Judge/King of Logudoro/Torres
- Reign: c. 1082–1128
- Predecessor: Marianus I
- Successor: Gonario II
- Born: 1064
- Died: 1128 (aged 63–64)
- Spouse: Marcusa of Arborea Mary de Orrubu (possibly the same as the above)
- Issue: Gonario II, King of Torres

Names
- Constantine I de Lacon-Gunale;
- House: Lacon-Gunale
- Father: Marianus I, King of Torres
- Mother: Susan of Thori

= Constantine I of Torres =

Constantine I (c. 1064 – 1128) was the giudice of Logudoro. He was co-ruling by 1082 and sole ruler by 1113. His reign is usually said to have begun about 1112.
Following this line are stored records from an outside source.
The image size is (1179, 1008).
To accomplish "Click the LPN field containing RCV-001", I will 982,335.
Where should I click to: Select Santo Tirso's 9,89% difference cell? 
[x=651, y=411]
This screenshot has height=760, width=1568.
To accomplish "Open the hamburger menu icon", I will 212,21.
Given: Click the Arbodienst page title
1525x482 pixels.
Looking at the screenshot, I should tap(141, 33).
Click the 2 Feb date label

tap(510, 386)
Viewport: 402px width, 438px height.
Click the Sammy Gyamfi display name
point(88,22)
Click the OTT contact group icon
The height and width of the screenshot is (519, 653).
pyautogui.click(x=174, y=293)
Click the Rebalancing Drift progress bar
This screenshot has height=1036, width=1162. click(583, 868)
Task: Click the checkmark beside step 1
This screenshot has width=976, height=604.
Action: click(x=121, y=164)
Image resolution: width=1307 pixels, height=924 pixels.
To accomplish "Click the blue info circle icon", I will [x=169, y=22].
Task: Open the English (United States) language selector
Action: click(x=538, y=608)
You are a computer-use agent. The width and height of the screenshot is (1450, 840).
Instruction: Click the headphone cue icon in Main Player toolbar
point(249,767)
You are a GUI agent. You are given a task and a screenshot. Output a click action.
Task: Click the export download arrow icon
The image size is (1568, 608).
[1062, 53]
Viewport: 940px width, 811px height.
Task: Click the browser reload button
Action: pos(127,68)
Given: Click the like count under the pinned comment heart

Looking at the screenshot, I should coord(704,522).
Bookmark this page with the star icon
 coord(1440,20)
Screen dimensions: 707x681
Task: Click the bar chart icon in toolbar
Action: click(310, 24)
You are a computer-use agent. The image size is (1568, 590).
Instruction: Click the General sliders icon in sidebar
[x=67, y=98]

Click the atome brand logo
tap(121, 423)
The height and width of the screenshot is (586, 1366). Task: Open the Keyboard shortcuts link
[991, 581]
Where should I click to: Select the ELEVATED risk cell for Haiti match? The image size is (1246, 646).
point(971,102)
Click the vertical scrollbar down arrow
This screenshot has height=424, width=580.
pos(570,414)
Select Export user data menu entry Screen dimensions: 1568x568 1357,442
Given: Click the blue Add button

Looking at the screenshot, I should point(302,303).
He was the son of Marianus I, with whom he co-reigned, and Susanna de Thori.

==1113/1115==
Sometime between 1113, the first year in which Constantine is recorded as sole ruler, and 1115, a Tuscan and Lombard fleet, led by the Republic of Pisa, sailed into the harbour of Porto Torres following the successful liberation of the Balearic Islands from Saracen domination. Indeed, one of the leaders of this brigade was Saltaro, Constantine's son. According to the Liber maiolichinus, Constantine was recognised as re chiaro e molto celebrato ("clear, most-celebrated king") over the entire island of Sardinia after this.

==Improved knowledge==
Constantine continued the monastic reforms and expansions of his predecessors' reigns. He firstly supported the Cassinese establishments, but his favour soon shifted to the Camaldolese and Vallumbrosan houses. By 1125, Camaldolese foundations were the most numerous on the island and Vallumbrosan ones could be found in every province of Logudoro. The reasons for such strong support of monasticism, the papacy (including the Gregorian reforms), and the suzerainty of the archdiocese of Pisa were probably the advancements brought by closer ties to the mainland and the technological, economic, agricultural, educational, and religious knowledge that the monks brought.

==Expanding religious interest==
During Constantine's reign, the noblemen, especially those of the Athen and Thori families, first began to expand their religious interests and participate in the ecclesiastic expansions and structural reforms that characterised the twelfth century in Sardinia founded a series of churches.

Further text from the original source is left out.